**What the task requires:** Search the records for the string "will", then copy each line where it appears.

[Stored data entries]
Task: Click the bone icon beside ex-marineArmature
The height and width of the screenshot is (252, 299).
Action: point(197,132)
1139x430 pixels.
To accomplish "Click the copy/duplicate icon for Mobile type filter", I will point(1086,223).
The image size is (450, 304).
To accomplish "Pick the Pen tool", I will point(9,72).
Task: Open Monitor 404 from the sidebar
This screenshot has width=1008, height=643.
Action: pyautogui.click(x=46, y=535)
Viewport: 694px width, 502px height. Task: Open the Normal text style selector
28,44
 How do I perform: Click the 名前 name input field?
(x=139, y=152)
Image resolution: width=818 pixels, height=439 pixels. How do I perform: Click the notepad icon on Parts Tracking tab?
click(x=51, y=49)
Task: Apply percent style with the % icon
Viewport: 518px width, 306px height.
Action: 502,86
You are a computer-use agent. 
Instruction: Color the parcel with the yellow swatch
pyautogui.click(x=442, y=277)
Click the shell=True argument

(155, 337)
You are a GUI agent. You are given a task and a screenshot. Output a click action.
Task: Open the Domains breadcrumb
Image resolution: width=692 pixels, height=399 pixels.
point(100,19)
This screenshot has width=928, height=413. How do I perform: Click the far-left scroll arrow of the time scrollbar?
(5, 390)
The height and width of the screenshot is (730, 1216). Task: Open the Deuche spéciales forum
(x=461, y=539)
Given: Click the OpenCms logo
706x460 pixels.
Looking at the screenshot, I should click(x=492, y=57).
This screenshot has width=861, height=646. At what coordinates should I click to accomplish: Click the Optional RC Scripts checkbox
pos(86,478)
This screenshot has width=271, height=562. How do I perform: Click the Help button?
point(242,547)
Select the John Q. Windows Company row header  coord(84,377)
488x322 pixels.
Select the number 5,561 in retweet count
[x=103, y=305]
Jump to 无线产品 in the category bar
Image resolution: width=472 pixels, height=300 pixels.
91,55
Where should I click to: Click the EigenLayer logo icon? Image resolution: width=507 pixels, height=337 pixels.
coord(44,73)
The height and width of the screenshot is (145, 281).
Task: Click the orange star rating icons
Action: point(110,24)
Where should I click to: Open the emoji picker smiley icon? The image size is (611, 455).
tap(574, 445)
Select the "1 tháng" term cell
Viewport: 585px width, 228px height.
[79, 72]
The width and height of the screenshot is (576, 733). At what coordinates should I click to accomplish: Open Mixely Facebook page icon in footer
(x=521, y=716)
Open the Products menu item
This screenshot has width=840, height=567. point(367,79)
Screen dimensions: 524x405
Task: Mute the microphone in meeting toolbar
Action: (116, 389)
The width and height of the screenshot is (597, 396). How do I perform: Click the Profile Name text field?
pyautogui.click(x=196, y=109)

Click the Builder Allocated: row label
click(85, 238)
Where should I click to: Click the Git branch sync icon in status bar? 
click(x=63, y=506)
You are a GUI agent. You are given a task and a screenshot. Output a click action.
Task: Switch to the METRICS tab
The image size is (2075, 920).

**Task solution:**
To accomplish "Click the copy/duplicate icon for Mobile type filter", I will point(1086,223).
To accomplish "Pick the Pen tool", I will point(9,72).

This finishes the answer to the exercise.